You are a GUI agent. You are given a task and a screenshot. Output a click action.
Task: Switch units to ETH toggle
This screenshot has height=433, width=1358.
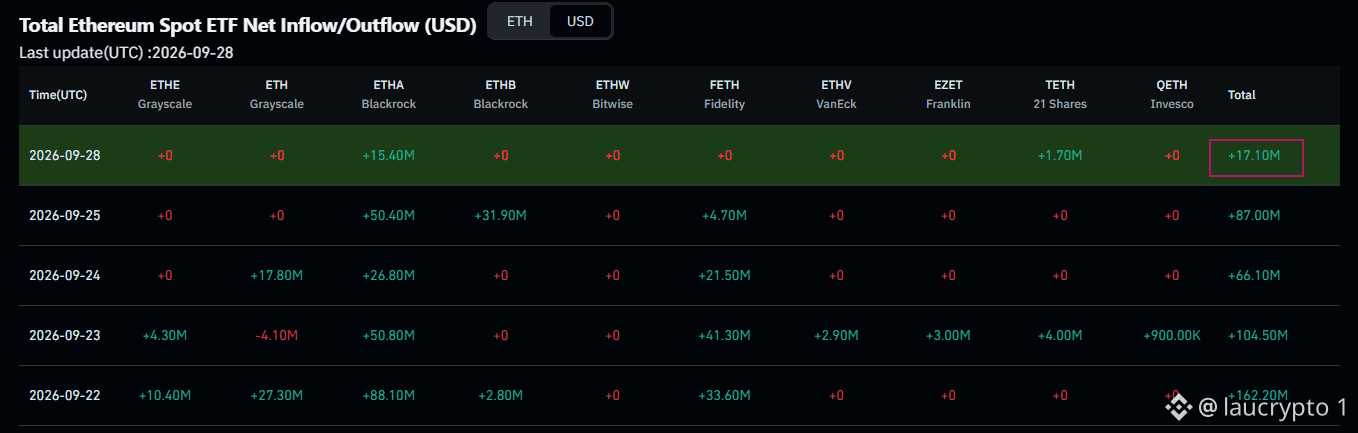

★ ★ ★

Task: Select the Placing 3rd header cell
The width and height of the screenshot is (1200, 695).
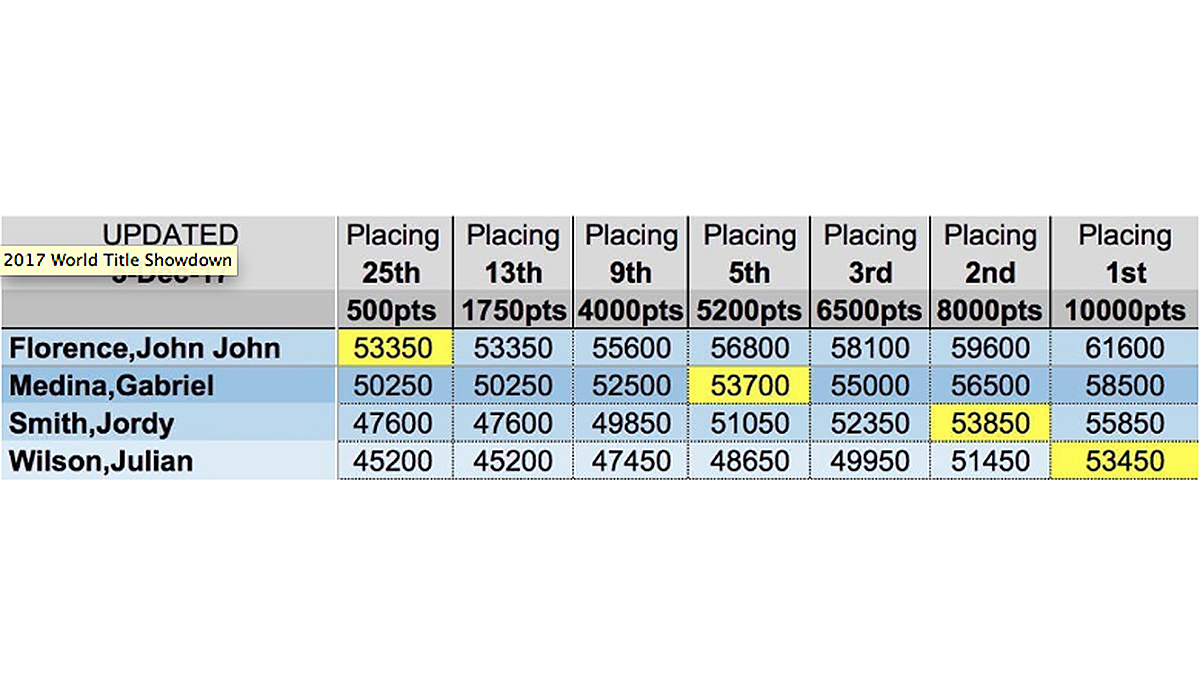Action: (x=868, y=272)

★ ★ ★

▶ **ABOUT THIS TASK**:
Looking at the data above, return every line from the one with "You are a GUI" down to the one with "This screenshot has height=433, width=1358.", exactly and inclusively.

▶ **EXPECTED ANSWER**:
You are a GUI agent. You are given a task and a screenshot. Output a click action.
Task: Switch units to ETH toggle
This screenshot has height=433, width=1358.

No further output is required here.